By the same token, hyper-converged should lend itself to edge applications, especially where it is delivered in a robust, appliance form factor. Cutting out the need for separate storage, compute and networking hardware also reduces power consumption and the need for cooling.
Also, using a single supplier means there are fewer moving parts. It might be overstating it to say there is less to go wrong – hyper-converged systems can be complex – but IT departments should be able to control all their systems from a single management tool.
But, as Forrester’s Chhabra cautions, there is no single industry definition of edge. Suppliers are looking at a wide range of use cases, and those that claim they can serve all of them are best avoided.
“For some [users of HCI], it is a retail or branch location, or a telco base station, or it’s a setup in the hinterlands,” he says. “The question here is, can all HCI deployments be made to fit into this large variety of deployments? The answer is no.”
CIOs should start by looking at the use case for hyper-converged in their edge environment, then see which suppliers have the best offering for the workload and the setup.
HCI as a service
HCI as-a-service is being promoted by suppliers such as Dell EMC with its VxRail, which is, in turn, part of the Dell Apex product line. Cisco offers a service option with HyperFlex. HPE’s Greenlake customers can use Nutanix Era or Microsoft Azure Stack HCI.
IT teams can also buy Azure Stack HCI directly from Microsoft. Azure Stack HCI comprises Hyper-V for compute, Storage Spaced Direct and a software-defined networking module. HPE offers SimpliVity HCI, which it says is HCI optimised for edge, VDI and “general virtualisation”. The technology is available on demand.
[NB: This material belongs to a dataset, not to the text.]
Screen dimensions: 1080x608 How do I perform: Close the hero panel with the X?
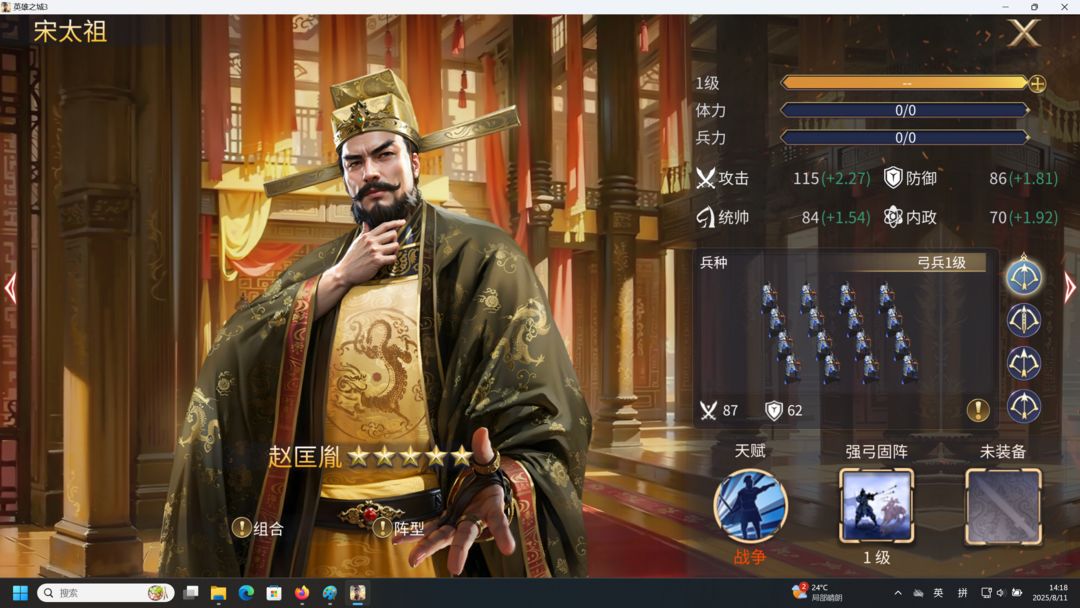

The growth of hyper-converged as a service is perhaps driven more by suppliers seeing an opportunity to provide resources on a subscription basis, than as a result of technical developments.
At one level, it makes sense for organisations buying infrastructure as a service (IaaS) to purchase HCI in the same way. If the workload lends itself to horizontal rather than vertical scaling, then scaling out cloud infrastructure on a node-by-node basis should reduce management overheads. It can also facilitate replication of on-premise HCI workloads to the cloud.
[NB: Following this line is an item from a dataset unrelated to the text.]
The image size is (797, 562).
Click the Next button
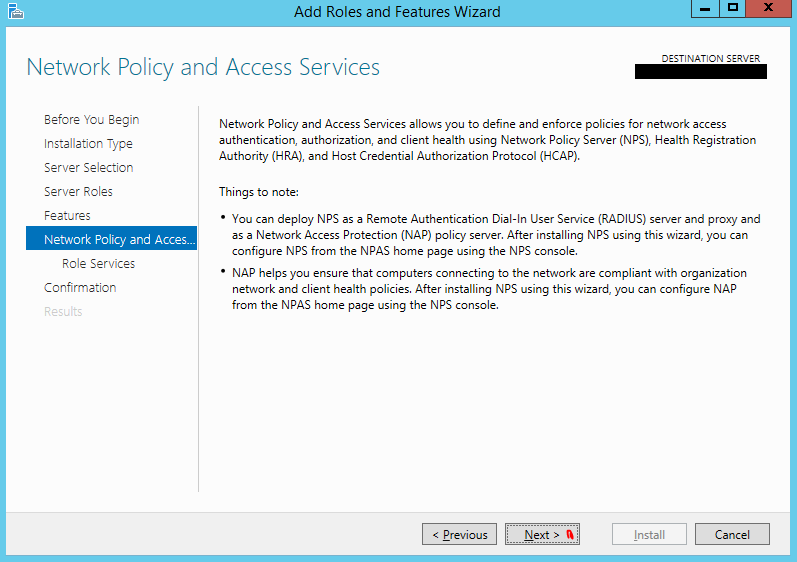tap(542, 535)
Against this, CIOs need to assess whether HCI fits the workloads they are looking to move to IaaS, or the public cloud more broadly. One benefit of the cloud is being able to buy compute and storage resources separately, and scale them up or down as required.
HCI as a service removes some of this inherent flexibility. But suppliers are investing in as-a-service delivery, and this should make it easier to fine-tune hyper-converged instances to different workloads and combine this with the option to use opex rather than capex for HCI.
HCI and containers
Support for containers is one area where HCI is clearly developing rapidly.
Established hyper-converged suppliers such as Cisco, Nutanix and VMWare support containerised workloads, as do the likes of IBM. Spectrum Fusion works with Red Hat’s OpenShift version of Kubernetes, and Nutanix is also working with Red Hat.
An ability to support containers and hypervisors extends the usefulness of HCI. As more cloud-based – or cloud-native – applications are developed for containers rather than VMs, this support is increasingly important to buyers.
HCI was not designed for containers, but suppliers are adapting hyper-converged nodes to support the flexibility demanded by environments such as Kubernetes. Google Anthos, for example, is hybrid cloud-based on NetApp technology. Kubernetes applications are available through the Google Cloud Platform marketplace.
As more enterprise applications move to containers, expect HCI suppliers to follow suit.